Target pointing data:
★ ★ ★ ★

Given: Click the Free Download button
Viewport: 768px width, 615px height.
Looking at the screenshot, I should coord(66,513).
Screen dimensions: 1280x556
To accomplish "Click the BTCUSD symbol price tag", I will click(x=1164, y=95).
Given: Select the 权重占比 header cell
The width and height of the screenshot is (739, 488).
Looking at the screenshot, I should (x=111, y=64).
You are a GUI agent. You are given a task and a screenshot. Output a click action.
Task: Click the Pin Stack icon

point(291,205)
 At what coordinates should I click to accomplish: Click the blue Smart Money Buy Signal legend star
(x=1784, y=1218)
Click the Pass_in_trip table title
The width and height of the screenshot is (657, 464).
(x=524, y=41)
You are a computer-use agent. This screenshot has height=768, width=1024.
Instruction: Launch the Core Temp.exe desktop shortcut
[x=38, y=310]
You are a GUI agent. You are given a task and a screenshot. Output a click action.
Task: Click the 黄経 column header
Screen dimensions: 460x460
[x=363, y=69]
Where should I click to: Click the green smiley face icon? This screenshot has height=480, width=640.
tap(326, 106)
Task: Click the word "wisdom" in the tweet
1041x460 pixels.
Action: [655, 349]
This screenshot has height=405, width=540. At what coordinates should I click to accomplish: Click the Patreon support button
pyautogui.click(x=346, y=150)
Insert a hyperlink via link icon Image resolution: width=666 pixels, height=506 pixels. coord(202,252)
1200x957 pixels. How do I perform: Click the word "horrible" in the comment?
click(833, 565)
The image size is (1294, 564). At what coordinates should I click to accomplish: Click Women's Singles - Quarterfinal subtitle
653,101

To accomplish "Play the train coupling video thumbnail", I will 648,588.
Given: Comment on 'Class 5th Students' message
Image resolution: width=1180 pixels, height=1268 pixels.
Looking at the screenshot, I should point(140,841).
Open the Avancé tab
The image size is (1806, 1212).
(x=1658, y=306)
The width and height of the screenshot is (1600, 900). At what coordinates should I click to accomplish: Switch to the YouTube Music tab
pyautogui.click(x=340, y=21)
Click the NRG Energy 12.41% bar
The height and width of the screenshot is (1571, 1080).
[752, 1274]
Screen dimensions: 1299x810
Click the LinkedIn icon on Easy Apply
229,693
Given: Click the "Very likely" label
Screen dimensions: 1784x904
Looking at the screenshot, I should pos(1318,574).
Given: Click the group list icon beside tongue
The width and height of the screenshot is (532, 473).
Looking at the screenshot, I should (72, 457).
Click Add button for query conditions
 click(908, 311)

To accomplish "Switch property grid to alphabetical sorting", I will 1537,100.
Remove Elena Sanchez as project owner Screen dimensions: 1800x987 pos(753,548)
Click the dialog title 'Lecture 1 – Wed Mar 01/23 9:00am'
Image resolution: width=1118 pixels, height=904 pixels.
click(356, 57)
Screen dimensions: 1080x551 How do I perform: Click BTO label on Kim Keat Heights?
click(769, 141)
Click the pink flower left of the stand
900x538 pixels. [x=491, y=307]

★ ★ ★ ★

# [What is expected]
Revise the data starting with the line containing "I will 648,588." and going on through the end of the data, and give those lines again with "Screen dimensions" changed to "Display size" and everything else left as it is.

# [Result of this task]
To accomplish "Play the train coupling video thumbnail", I will 648,588.
Given: Comment on 'Class 5th Students' message
Image resolution: width=1180 pixels, height=1268 pixels.
Looking at the screenshot, I should point(140,841).
Open the Avancé tab
The image size is (1806, 1212).
(x=1658, y=306)
The width and height of the screenshot is (1600, 900). At what coordinates should I click to accomplish: Switch to the YouTube Music tab
pyautogui.click(x=340, y=21)
Click the NRG Energy 12.41% bar
The height and width of the screenshot is (1571, 1080).
[752, 1274]
Display size: 1299x810
Click the LinkedIn icon on Easy Apply
229,693
Given: Click the "Very likely" label
Display size: 1784x904
Looking at the screenshot, I should pos(1318,574).
Given: Click the group list icon beside tongue
The width and height of the screenshot is (532, 473).
Looking at the screenshot, I should (72, 457).
Click Add button for query conditions
 click(908, 311)

To accomplish "Switch property grid to alphabetical sorting", I will 1537,100.
Remove Elena Sanchez as project owner Display size: 1800x987 pos(753,548)
Click the dialog title 'Lecture 1 – Wed Mar 01/23 9:00am'
Image resolution: width=1118 pixels, height=904 pixels.
click(356, 57)
Display size: 1080x551 How do I perform: Click BTO label on Kim Keat Heights?
click(769, 141)
Click the pink flower left of the stand
900x538 pixels. [x=491, y=307]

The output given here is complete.